O QUE SE PEDE:
No trecho do documento sobre o diário presidencial, o que o ex-presidente aproveitou para fazer em 1º de setembro de 1996?

O diário revela, também, passagens da vida cotidiana no exercício da Presidência da República. São constantes os relatos das aulas de natação e das visitas ao cabeleireiro. Em 1 º de setembro de 1996, o ex- presidente aproveita o dia para cortar o cabelo e fazer a unha do pé. Há registros também de sua preocupação com a saúde. Em 29 de junho de 1995, ele afirma que estava “com gripe, (...) com um terçol, pressão alta, sinais de estresse”. Uma visita ao dentista também consta nas anotações: “De lá fui ao dentista, eu há muitos anos não tenho cárie e continuo sem tê- las, mas tem que fazer sempre esse tratamento de gengiva para evitar qualquer problema”, conta ele.

ITENS:
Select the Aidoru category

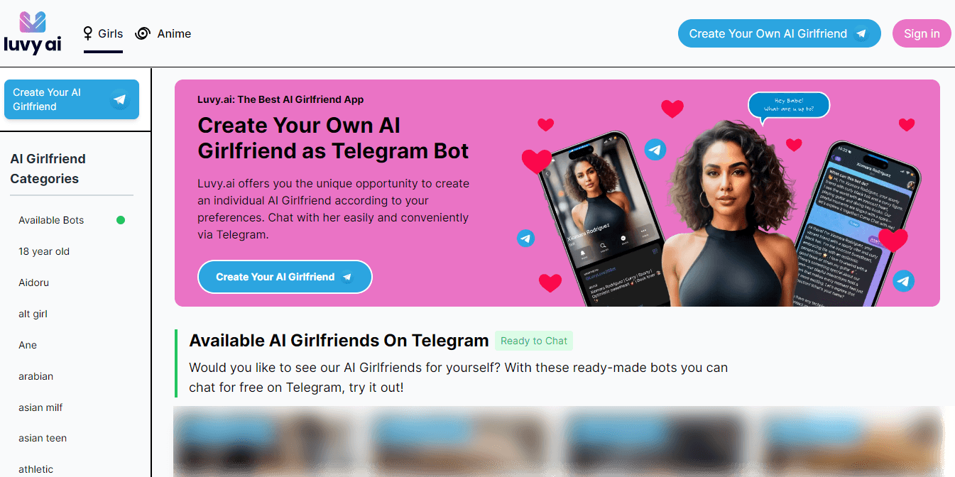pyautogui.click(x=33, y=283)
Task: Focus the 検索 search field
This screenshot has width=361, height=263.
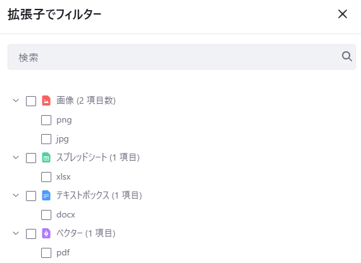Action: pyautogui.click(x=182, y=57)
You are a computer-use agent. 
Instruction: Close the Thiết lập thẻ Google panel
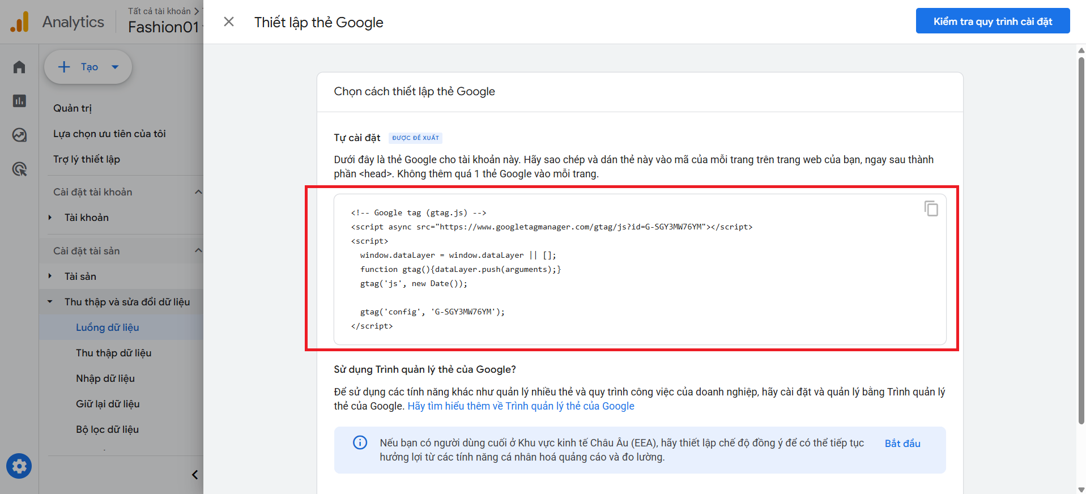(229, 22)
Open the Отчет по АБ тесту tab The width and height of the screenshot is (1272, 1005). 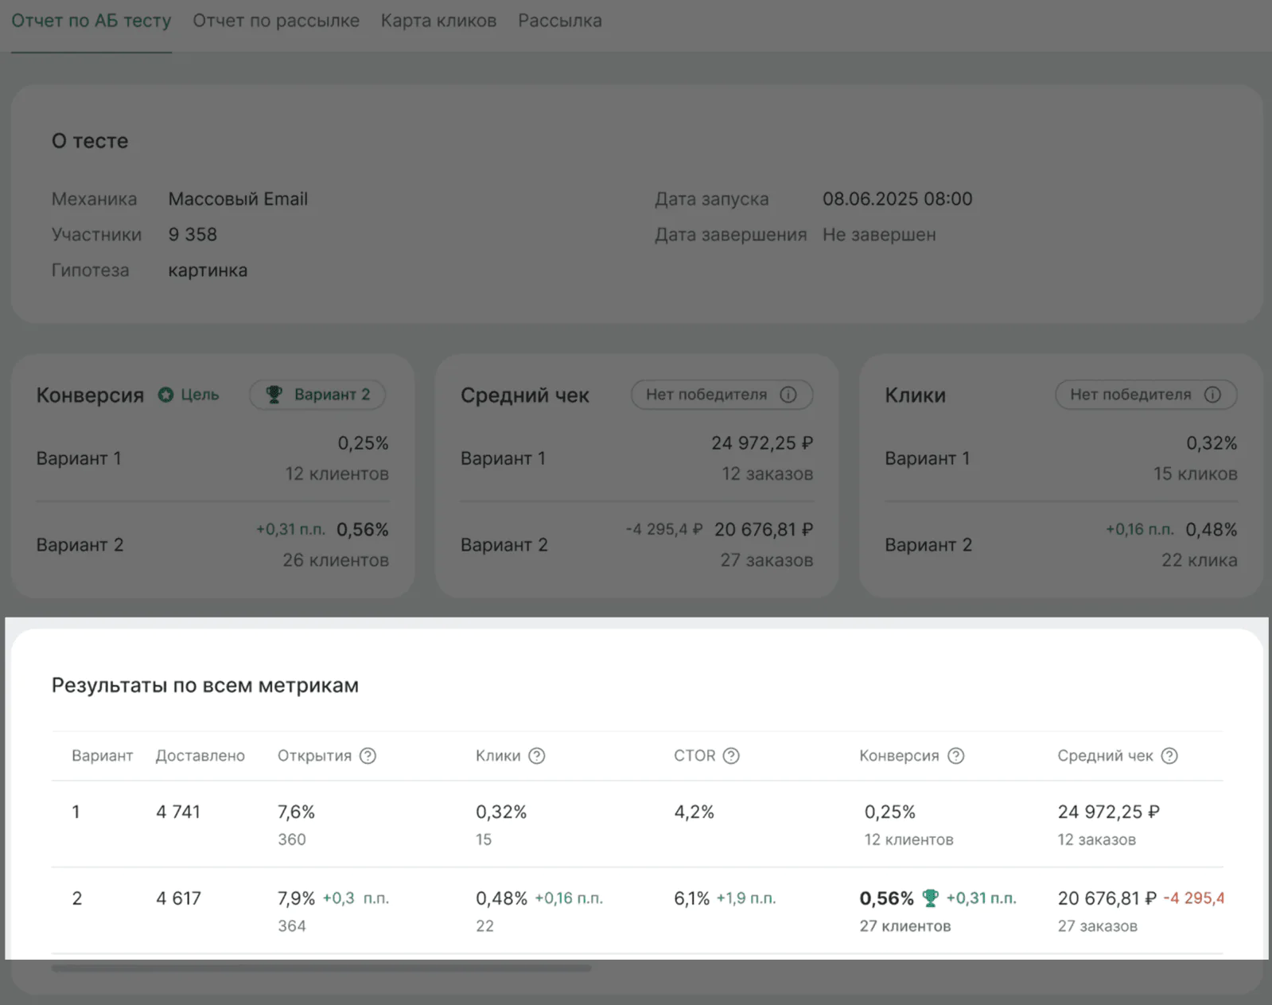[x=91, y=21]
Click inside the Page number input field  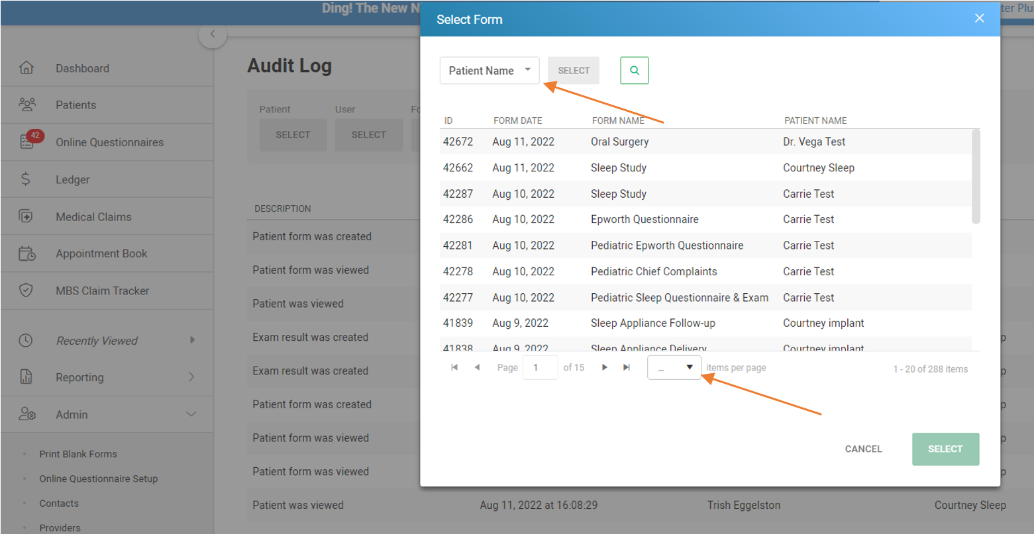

RESPOSTA DO EXERCÍCIO:
Cortou o cabelo e fez a unha do pé.